### Stated task
Put every line of the material below into a numbered list, omitting any blank lines.

++++++

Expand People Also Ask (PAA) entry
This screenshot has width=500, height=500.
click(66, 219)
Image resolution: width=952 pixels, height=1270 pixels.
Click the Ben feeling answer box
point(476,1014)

++++++

### Solution below
1. Expand People Also Ask (PAA) entry
2. This screenshot has width=500, height=500.
3. click(66, 219)
4. Image resolution: width=952 pixels, height=1270 pixels.
5. Click the Ben feeling answer box
6. point(476,1014)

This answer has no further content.